October 21, 2012 | Portuguese
A Field Trip: Brazil in Astoria
In which I am somewhat foiled in my efforts to take pictures of Brazilian food.
I have been silent but studying. I confess that I set aside Portuguese for two weeks in late September to work daily on the perpetually-in-progress language-resources directory for this website—but I did then return to the Portuguese, although on a pared-back schedule to accommodate other work I need to do. And unfortunately, the directory is nowhere near complete. Though closer than before!

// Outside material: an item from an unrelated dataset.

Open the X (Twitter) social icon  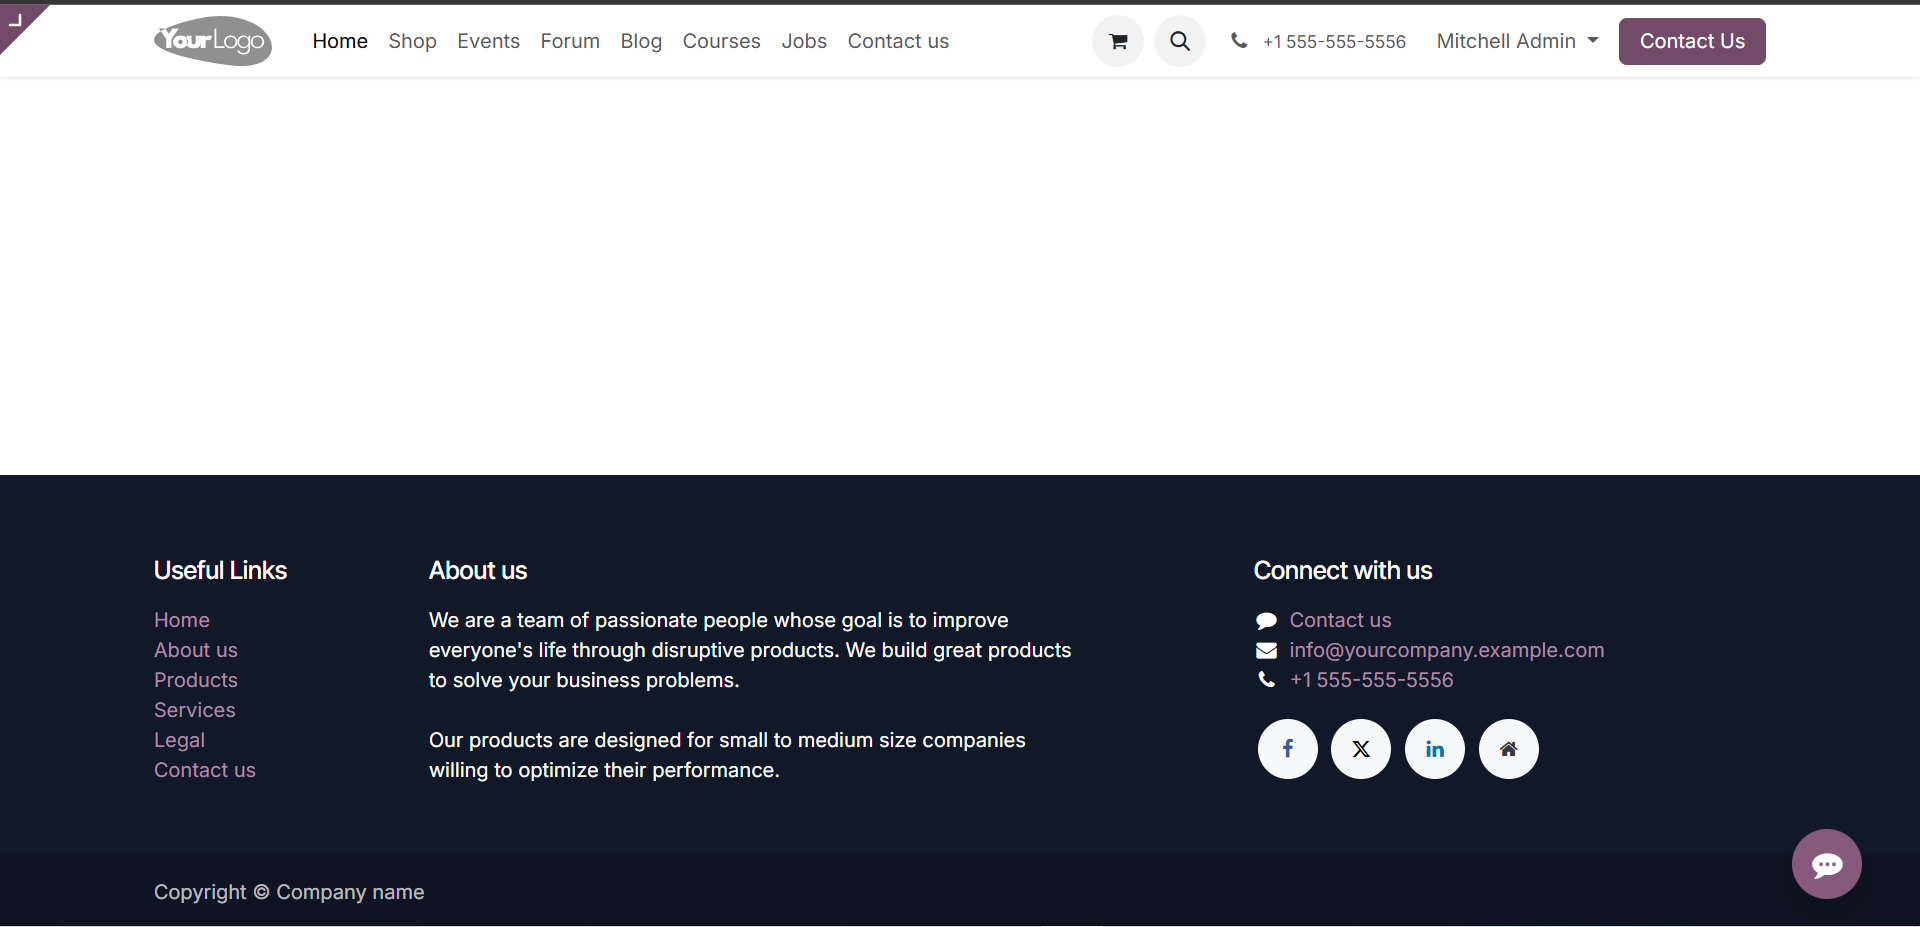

I am having an internal struggle right now with how to keep what I have learned of Portuguese while retaining my more functional Romance languages. The New York City Marathon is coming up, and it is my intention to volunteer again. My past experiences have left me with the impression that Spanish, German, French, and Italian are more useful there than Portuguese. Therefore, I am trying to review on the side, but my head seems to have hit its Romance language limit—at least the limit without my devoting myself to this full-time, which I can’t, because I have a job, and it is in English!
Astoria, 36th Avenue and 31st Street
When I review other languages, I forget Portuguese. When I review Portuguese, I screw up my Italian. The more recent arrivals in my brain are the most vulnerable to being overridden and jumbled.
This afternoon—partly to try to slow the verbal exodus from my brain, and partly just to get out in the world—I decided to go visit a Brazilian establishment, Rio Market, I had heard about. It is off the 36th Avenue stop on the N train, in Astoria.
Rio Market sells many Brazilian products: food, beverages, cosmetics, etc. It includes a travel agency and a restaurant as well. The business has a well established website with online ordering capabilities, and I see on the site that one can order up to 72 different soccer-related items, from towels and keychains to cups and flags.
Rio Market Takes Up Much of the Block!
There Are Restaurant Offerings, Too
Rio Travel, When Your Destination is Brazil
Coco Samba, Brazilian Coconut Water
Generally I try to take pictures surreptitiously, but employees could see me from most angles, so after sneaking in a couple of photos (such as of the coconut water), I didn’t feel comfortable continuing without permission. If I run around a store with a camera, people tend to get uncomfortable and think I am a health inspector or a wily competitor or someone who is generally up to no good.
So I felt I had to ask if I could take pictures. I pled my case twice, once in English and once in Portuguese, really pretty bad Portuguese, but the Brazilian employees wanted me to talk to their boss first. He wasn’t there today, unfortunately. Their concern was totally understandable, and it was responsible of them to be protective of the store, but kind of a bummer nonetheless. A little less conscientiousness would have come in handy!
Therefore, I will leave their products undocumented visually, but I assure you, there were many Brazilian things to be had. A lot of cool food that I was itching to point my iPhone at!
I heard Portuguese throughout the store. Some of it came from a very tall guy who walked out after I had exited and while I was still lurking on the street in front of the store, trying to figure out what to do next. I stopped him and asked, “Você é brasileiro?” (Are you Brazilian?) He politely confirmed his Braziliannness and talked to me for a couple of minutes about the neighborhood.
His name was Sydney. He has been here 22 years and is married to an American. Not too shockingly, given his size, he does security work of some sort.
He told me that the neighborhood used to have a lot more Brazilians, but that many had returned to Brazil or moved elsewhere, so the numbers had dwindled. (Even so, just walking down the street I still heard a lot of Portuguese.)
According to Sydney, Rio Market is a real destination around here. People come to Astoria from Manhattan just to shop there. A reverse food commute!
There was another Brazilian restaurant on the next block, Copacabana, which was for 4 p.m. rather extraordinarily packed.
Copacabana Restaurant, 36th Avenue
Happy Copacabana Eaters
And then another grocery store at 36th Avenue and 31st Street, called KeyFood, which wasn’t Brazilian but which had a number of Brazilian products on its shelves. I think this Toddy product (below right) is sold in Brazil, but I couldn’t quite understand the pote econômico phrasing. That sounds like “economical drink,” but I can’t get Google Translate to confirm that, and if that is what it means, it doesn’t seem like the sexiest of marketing slogans. So I am guessing I am off in my reading comprehension.
KeyFood in Astoria
Toddy for Sale
Doce de Leite, aka Dulce de Leche
Sardinhas, aka Sardines
As I left the grocery store, I passed a Brazilian woman in the doorway speaking Portuguese into her cell phone.
The variety of food available in this city astounds me. Where language goes, food follows!